Gosh. You know planes? I hate planes. A plane is a friggin tube of aluminum foil wrapped around a carcass of twigs with two sputtering tubes of fire stuck on the back. Oh, and the whole contraption is controlled by buggy software that in turn controls a collection of leaky hydraulic pipes and pistons. And all that is wrapped by miles of cabling that can short at any time or develop mysterious ailments. Yes, all that is hurtling through the air at an altitude of 12km, controlled by tired old pilots. Oh my, this all sounds like such a splendid idea, I would love to board one of those assisted suicide machines! In fact, I am! I am going to entrust my life to complete fucking strangers at 12:05 today! Yay!
Yeah. I’m going to London. Gonna meet the girly there. Grr. Never mind about that though. I have a whole sheaf of stuff printed out, like walk tours to take, and cheap bars, and bars with views and what not. I also have a little wishlist written up as well. If you have any suggestions about what to do in London then drop me a comment. I’ll also be spending a night or two in Cambridge, and will probably visit Stonehenge. I guess it’s all fenced in and commercialized by now, even more so than in -99, but what the heck, girly should see it. Sigh. Oh well, guess I better go now. Will have enough time for drinks at the airport, as if that’ll help. In fact I have something that will help, Diapam (otherwise known as Valium, a valuable friend to all bored Hollywood house wives), but I won’t take that poison. Besides, if I did, I wouldn’t be able to drink for the next day or two. And that just wouldn’t do, would it? How would I then retain my sunny disposition and a positive outlook on life?

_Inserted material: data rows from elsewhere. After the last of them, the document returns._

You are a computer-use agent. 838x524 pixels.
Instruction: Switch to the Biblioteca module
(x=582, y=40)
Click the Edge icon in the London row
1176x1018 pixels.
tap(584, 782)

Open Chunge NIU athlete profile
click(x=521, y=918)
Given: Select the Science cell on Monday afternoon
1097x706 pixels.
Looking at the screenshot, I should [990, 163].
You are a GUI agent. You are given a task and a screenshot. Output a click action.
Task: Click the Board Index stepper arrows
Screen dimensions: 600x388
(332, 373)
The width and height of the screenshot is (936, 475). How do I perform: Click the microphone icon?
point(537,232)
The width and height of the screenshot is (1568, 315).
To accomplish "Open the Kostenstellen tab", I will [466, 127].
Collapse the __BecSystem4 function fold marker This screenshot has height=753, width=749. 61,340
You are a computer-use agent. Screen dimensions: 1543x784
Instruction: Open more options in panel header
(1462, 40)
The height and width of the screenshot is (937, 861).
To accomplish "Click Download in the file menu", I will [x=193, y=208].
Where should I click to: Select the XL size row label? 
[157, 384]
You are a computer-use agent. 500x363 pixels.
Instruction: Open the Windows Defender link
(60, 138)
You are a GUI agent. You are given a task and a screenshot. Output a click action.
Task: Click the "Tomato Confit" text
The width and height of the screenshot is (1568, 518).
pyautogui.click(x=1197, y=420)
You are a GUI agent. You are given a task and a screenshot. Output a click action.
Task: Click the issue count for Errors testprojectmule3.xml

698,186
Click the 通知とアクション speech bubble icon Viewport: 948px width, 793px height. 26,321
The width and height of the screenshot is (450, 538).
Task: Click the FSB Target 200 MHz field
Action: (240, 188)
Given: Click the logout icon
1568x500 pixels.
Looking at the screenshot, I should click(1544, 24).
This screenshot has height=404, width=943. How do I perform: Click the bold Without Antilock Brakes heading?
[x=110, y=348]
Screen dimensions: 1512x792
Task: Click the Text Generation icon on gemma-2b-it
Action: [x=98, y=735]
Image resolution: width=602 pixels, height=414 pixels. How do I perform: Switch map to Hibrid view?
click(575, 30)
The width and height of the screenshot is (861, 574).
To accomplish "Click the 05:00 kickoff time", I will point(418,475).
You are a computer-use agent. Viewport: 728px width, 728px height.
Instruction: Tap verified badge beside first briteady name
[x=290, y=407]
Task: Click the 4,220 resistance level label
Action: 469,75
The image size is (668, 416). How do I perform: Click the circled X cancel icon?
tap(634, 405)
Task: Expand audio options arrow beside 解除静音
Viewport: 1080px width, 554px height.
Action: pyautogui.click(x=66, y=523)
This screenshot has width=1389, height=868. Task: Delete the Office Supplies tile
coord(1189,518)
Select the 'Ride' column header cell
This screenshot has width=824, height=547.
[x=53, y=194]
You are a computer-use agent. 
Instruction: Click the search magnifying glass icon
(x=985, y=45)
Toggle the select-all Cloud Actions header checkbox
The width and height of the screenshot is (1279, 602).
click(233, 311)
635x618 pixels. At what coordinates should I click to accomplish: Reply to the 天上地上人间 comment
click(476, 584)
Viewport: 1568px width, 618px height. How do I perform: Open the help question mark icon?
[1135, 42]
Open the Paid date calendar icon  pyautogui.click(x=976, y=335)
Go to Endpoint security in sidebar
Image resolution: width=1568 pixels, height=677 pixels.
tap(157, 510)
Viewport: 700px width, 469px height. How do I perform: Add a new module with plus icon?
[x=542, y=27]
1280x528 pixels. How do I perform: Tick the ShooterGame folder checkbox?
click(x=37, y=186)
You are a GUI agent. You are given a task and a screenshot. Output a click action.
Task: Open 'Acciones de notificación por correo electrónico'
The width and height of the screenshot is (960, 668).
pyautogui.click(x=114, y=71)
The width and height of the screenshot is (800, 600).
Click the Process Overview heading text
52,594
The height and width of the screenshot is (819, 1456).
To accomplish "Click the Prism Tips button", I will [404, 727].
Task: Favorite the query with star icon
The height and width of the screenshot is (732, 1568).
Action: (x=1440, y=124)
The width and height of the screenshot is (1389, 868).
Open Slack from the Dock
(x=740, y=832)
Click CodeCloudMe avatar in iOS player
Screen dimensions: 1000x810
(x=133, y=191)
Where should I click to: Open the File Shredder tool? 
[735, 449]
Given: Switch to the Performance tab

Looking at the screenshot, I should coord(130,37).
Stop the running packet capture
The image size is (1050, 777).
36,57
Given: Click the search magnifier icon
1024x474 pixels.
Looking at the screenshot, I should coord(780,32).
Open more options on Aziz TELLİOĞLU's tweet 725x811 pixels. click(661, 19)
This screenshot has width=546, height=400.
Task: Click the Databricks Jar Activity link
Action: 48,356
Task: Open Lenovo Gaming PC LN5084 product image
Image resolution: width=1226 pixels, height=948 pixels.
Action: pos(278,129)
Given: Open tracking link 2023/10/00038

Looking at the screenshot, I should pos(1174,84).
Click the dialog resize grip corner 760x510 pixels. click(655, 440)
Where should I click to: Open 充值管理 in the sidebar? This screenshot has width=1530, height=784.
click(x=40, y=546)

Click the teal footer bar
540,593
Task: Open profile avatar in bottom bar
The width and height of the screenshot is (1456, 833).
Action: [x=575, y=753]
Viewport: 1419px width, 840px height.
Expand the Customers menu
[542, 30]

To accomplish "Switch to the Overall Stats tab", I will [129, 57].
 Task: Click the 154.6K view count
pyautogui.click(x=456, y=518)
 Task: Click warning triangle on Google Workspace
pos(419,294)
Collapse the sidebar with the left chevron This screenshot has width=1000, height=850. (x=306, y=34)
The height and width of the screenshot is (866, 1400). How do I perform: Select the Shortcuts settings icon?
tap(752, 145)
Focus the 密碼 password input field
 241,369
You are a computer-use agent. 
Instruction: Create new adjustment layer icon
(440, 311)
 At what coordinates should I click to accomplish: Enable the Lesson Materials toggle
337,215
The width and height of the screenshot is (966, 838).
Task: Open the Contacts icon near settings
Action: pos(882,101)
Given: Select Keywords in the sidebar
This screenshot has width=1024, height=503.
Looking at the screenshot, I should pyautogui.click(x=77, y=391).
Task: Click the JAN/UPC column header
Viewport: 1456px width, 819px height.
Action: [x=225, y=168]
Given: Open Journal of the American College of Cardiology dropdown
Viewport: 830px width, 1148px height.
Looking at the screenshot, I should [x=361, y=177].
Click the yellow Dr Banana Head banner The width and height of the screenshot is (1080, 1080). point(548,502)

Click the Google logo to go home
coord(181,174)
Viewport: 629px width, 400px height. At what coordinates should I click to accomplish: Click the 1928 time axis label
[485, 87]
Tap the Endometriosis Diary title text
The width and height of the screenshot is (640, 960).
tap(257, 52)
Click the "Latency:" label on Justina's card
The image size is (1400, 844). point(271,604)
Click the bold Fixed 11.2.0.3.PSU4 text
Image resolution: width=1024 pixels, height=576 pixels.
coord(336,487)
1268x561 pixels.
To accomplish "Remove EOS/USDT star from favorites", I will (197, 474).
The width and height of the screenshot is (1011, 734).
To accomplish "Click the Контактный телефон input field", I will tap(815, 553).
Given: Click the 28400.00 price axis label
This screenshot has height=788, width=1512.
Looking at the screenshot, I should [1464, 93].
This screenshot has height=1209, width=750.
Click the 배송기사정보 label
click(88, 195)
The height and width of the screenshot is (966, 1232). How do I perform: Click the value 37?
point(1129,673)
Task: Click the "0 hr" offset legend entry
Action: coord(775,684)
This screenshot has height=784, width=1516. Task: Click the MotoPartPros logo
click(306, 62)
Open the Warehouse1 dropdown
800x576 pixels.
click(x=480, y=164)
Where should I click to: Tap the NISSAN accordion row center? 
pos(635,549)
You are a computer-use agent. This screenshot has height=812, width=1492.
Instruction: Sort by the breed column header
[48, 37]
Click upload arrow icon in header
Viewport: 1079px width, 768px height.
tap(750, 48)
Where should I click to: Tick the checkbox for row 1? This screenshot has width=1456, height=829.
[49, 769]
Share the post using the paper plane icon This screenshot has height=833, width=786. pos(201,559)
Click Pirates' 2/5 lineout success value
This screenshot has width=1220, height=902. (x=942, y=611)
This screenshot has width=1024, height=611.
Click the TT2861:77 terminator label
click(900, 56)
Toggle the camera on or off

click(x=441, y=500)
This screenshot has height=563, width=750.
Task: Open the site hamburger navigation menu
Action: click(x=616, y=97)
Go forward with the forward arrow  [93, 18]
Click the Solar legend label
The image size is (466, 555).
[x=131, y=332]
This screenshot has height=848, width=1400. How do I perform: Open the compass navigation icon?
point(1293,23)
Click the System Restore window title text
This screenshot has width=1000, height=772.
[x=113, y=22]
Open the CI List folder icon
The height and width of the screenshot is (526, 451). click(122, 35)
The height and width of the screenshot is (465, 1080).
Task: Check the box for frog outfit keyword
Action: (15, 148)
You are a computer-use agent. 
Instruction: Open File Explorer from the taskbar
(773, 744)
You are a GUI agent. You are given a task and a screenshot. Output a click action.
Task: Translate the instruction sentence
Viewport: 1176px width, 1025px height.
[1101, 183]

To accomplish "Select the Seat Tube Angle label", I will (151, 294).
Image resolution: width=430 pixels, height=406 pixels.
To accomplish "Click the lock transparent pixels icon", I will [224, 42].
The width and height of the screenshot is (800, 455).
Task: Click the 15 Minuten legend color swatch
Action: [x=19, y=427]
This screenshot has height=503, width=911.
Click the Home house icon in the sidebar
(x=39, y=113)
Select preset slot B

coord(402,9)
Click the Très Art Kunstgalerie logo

Links then. First, some piece of advice I’ll follow today. The safest seats on planes. Interesing, if a bit disconcerting reading right before the flight. And here’s something else that’s going to be poking the stratosphere, meh. Although with the financial crisis and the price of oil going down I’m not so sure… Ok, have to run now, just ordered a cab. My charred remains can be identified by my silver bracelet on the right arm, black clothes, and ISKÄ boxers. As for my worldly posessions, Bonus can have the boat, Girly can have the telly, and Dimer can have the PC.